Monitoring is the main entry point for request failures. Dashboard tells you something is wrong. Monitoring tells you which request type, account, model, or caller is involved.

Account handling is documented separately in Account Action Queue. This page focuses on request events.

Availability

Monitoring requires Manager Server collection and CPA usage publishing. Usage features may be unavailable in CPA Panel mode or before Manager Server is bound.

If the page says request monitoring is disabled, enable it in Configuration under Manager Server configuration.

Views

  • Account Overview: start here to see whether failures concentrate on one account.
  • API Key Summary: see whether one caller key causes unusual traffic or cost.
  • Realtime Requests: inspect one request's model, status code, latency, tokens, and failure summary.
  • Summary cards: total requests, failures, success rate, latency, and tokens.
  • Filters: narrow by time, provider, model, project, account, API key, status, failure type, latency, and cache state.

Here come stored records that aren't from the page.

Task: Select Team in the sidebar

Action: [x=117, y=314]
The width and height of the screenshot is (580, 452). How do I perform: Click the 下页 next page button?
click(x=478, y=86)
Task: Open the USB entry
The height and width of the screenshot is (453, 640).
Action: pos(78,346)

Failure summaries are sanitized. Raw failure bodies stay in local SQLite and are not exposed through normal APIs or JSONL exports.

Common Investigation Flow

  1. Select the time range first. Use a short range for active incidents and a larger range for trend review.
  2. Check summary cards to see whether failures concentrate on a status code or model.
  3. Open Account Overview to see whether only a few accounts are unhealthy.
  4. Open API Key Summary to find abnormal callers.
  5. Open a realtime request row and inspect model, provider, account, latency, tokens, and failure summary.
  6. If the failure points to auth or quota, continue with Auth Files, Quota, or Codex Inspection.

Filters

  • Status: split successful, failed, and unusual status codes.
  • Provider and model: find upstream or model-alias mistakes.
  • Account and auth file: inspect one account over time with auth_index.
  • API Key: find the caller behind traffic or cost spikes.
  • Project, request type, and Trace ID: reconstruct one business request.
  • Latency and cache state: inspect slow requests, cache misses, or streaming behavior.

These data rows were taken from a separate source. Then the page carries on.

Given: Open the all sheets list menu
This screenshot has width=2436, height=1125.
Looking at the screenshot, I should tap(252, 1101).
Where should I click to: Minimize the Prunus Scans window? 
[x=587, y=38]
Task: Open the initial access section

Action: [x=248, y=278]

Filters should lead to the next action. Cost issues go to Usage Analytics. Auth issues go to Account Action Queue.

Empty Monitoring

If Monitoring has no data, check this order:

  1. Client requests actually go through CPA.
  2. CPA usage publishing is enabled.
  3. The CPAMP collector is running.
  4. CPA usage queue retention is long enough.
  5. More than one Manager Server is not consuming the same CPA queue.
  6. RESP mode connects directly to CPA :8317, not through an HTTP reverse proxy.

See Request Monitoring Troubleshooting.

Data Boundaries

  • Monitoring only shows events CPAMP collected. Expired queue data cannot be recovered.
  • Multiple Manager Servers consuming one CPA queue can cause missing data.
  • Cost is estimated from model prices, not provider billing.
  • Sanitized summaries are useful for troubleshooting, but do not share tokens, management keys, or auth files.

Released under the MIT License.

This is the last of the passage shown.